● **Short problem 1**
In the reserve selection passage, shorten the paragraph that opens with "Four other interesting references" while keeping its main facts.
● **Short problem 2**
Update a stretch of the reserve selection passage: begin at the words "We present below" and stop after "of predefined species.". Put "lowest cost" where "minimum cost" stands.

Four other interesting references are (Pressey et al., 1996),
(Rodrigues and Gaston, 2002b), (Fischer and Church, 2005) and
(Vanderkam et al., 2007). In these articles the authors compare
exact and heuristics approaches to solve some reserve selection
problems.
We present below some selection reserve problems and their
formulation by mathematical programming. We first consider the
basic problem and some variants. This problem is to select a set
of areas, of minimum cost, to protect a set of predefined species.
A variant consists in determining, under a budget constraint, a
set of areas to protect a maximum number of species. These problems
can be modeled easily by 0–1 linear programs and can be
solved efficiently by commercial solvers. We then illustrate consideration
of spatial constraints. These constraints may affect the
compactness of the reserve, its connectivity or its shape. They
can also impose a specific role to different areas of the reserve
(central zone and buffer zone, for example). Taking into account these spatial constraints often complicates the models because
they generate nonlinearities in the associated mathematical programs.
The connectivity constraint, common to many operational
research problems, is particularly difficult to take into account.
We then focus on the definition of reserves taking into account
the population of each species that needs protection. In this case,
we consider that a species can survive only if the size of its population
exceeds a certain threshold. Another objective, also taking
into account the population size of each species, is to define a reserve
which maximizes the species diversity. Again, the optimal
solutions can be difficult to obtain. We also consider the realistic
case, where for each species we only know its survival probability
in a protected area. The associated problems are often difficult to
solve because the expression of the survival probability of a species
in a given set of protected areas is generally complicated. In some
cases, one should be satisfied with sub-optimal solutions. Finally,
we illustrate the temporal dimension which may occur in the design
of a reserve. Consideration of time does not necessarily introduces
great difficulties in modeling. However it increases the size
of the associated programs.

● **Excerpted records**

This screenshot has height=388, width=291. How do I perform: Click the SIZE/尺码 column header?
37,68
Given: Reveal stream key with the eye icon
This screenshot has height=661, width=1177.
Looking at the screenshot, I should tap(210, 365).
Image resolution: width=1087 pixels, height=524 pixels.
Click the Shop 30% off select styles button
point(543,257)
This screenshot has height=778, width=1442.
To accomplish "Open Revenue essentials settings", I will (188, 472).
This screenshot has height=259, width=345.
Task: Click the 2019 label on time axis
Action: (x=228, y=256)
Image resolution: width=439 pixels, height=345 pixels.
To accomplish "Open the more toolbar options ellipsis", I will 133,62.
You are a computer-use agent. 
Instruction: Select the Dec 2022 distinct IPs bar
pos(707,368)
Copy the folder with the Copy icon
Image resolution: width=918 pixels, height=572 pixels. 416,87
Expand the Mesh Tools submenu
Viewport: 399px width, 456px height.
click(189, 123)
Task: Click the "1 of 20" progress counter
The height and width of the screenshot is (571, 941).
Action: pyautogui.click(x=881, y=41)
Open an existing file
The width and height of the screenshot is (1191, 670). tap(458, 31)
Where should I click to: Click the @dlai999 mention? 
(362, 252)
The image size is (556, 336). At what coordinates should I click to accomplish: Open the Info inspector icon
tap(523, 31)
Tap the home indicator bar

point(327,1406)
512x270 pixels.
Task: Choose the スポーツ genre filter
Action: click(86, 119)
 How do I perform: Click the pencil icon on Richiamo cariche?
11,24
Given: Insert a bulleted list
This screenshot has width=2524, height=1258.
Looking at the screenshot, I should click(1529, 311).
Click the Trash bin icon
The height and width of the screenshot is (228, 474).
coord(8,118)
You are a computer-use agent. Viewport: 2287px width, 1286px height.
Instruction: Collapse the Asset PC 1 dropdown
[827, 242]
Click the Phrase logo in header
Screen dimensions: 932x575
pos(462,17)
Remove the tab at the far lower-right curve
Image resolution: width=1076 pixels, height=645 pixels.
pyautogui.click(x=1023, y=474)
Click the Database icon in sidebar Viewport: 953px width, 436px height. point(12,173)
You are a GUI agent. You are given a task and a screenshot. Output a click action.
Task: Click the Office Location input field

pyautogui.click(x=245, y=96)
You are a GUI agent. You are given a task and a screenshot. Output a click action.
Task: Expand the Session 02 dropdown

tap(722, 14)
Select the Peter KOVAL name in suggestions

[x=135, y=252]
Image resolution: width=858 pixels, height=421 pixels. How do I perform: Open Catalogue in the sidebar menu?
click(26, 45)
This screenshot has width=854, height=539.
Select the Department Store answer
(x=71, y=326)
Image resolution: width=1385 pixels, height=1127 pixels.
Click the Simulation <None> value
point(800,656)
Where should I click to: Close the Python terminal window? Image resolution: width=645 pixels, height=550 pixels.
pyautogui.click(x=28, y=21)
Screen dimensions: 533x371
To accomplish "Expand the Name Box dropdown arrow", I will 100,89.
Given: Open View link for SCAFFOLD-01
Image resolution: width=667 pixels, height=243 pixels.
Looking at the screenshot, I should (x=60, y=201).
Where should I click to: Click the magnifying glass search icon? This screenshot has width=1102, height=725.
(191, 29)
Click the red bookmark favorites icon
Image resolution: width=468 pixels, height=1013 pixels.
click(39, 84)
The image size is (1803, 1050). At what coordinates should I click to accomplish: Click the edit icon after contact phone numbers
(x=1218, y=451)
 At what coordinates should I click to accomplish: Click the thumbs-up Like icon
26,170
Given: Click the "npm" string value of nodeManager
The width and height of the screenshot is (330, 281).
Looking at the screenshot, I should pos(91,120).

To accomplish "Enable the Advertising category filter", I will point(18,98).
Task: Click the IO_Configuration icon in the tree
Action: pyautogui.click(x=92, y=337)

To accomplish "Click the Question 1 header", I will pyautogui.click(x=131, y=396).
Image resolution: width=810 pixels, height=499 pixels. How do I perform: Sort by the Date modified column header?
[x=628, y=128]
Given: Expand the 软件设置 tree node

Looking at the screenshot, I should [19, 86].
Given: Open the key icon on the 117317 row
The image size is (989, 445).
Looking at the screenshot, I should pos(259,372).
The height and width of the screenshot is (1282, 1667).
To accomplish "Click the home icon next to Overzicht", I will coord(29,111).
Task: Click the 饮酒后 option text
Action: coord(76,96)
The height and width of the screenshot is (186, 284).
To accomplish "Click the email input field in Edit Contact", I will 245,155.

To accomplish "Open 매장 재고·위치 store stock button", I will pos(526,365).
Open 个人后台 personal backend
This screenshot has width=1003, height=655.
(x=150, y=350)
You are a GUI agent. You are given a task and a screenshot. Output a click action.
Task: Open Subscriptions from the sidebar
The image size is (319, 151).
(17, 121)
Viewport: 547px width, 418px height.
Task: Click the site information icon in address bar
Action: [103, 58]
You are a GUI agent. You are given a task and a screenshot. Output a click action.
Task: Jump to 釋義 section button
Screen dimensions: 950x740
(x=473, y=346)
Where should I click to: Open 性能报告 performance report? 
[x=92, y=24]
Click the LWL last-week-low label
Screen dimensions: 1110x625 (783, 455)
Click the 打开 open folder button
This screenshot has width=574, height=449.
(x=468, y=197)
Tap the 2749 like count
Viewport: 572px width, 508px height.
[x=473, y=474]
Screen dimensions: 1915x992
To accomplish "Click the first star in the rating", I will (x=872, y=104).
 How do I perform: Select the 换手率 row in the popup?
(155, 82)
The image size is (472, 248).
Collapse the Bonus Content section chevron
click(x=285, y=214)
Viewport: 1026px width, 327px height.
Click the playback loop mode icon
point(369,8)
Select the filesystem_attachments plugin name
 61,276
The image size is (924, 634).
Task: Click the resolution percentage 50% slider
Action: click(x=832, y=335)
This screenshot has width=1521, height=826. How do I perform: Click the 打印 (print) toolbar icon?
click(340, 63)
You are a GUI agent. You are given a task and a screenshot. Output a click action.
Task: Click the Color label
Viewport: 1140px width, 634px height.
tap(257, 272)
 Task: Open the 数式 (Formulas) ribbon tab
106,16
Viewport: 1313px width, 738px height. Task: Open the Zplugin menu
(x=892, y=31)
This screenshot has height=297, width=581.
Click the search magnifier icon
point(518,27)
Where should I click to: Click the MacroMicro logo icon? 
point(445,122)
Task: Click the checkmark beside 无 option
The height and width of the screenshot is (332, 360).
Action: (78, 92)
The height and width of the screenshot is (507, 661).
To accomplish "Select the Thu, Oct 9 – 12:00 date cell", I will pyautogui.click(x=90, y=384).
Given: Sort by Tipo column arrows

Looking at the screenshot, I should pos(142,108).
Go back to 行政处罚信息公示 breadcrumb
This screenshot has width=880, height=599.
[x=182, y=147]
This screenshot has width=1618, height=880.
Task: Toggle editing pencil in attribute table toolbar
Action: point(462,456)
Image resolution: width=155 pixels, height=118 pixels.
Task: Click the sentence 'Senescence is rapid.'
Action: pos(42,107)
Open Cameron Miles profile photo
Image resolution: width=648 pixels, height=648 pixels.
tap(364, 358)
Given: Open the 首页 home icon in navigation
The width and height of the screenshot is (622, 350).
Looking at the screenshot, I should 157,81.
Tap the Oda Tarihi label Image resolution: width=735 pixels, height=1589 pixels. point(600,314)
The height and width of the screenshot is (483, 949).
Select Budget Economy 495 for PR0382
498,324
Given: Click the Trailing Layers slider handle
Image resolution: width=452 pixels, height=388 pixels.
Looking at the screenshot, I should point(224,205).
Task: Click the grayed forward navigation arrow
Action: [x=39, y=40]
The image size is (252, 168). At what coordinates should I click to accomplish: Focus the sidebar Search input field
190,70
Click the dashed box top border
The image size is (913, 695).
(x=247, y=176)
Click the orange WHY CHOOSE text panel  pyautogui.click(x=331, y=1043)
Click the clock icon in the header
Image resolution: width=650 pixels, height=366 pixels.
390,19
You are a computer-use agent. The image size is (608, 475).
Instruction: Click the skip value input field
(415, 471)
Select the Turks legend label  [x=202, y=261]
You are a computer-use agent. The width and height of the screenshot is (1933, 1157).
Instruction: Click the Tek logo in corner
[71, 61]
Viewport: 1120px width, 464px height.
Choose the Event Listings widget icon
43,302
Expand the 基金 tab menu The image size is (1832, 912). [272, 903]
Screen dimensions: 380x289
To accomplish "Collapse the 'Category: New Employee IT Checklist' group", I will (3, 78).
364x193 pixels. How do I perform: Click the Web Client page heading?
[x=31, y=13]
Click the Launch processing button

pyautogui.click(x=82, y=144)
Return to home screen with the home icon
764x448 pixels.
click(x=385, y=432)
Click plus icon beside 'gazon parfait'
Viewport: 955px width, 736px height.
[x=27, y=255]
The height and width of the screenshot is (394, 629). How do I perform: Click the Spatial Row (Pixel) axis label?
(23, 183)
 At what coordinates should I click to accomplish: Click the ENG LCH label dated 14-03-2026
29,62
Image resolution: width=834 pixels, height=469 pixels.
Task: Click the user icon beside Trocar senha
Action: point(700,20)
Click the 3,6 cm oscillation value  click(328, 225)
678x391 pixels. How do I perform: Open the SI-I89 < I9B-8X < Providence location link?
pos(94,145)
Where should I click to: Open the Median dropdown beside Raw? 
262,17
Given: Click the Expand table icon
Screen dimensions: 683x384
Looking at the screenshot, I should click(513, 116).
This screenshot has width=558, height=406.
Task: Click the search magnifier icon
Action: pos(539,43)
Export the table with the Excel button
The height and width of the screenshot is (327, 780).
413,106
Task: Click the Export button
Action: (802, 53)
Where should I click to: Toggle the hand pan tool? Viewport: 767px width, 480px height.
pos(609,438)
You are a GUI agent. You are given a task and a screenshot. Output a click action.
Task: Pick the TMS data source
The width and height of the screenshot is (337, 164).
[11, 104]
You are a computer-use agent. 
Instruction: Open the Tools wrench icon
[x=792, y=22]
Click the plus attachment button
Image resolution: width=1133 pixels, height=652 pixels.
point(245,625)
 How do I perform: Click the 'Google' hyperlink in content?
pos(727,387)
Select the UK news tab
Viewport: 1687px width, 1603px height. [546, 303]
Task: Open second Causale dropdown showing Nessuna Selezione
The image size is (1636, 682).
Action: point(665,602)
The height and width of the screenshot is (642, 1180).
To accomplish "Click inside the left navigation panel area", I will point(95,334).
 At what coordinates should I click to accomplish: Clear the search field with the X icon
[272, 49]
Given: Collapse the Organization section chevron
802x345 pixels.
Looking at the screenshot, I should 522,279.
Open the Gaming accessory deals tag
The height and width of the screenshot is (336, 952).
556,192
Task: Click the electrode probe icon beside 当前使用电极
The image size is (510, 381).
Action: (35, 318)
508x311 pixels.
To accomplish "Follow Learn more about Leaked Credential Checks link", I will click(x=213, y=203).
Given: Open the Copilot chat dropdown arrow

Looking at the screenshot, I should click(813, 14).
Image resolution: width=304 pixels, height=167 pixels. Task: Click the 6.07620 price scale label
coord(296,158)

● **Task response 1**
Pressey et al. (1996), Rodrigues and Gaston (2002b), Fischer and Church (2005) and Vanderkam et al. (2007) are four more useful references. Each compares exact and heuristic ways of solving reserve selection problems.

● **Task response 2**
We present below some selection reserve problems and their
formulation by mathematical programming. We first consider the
basic problem and some variants. This problem is to select a set
of areas, of lowest cost, to protect a set of predefined species.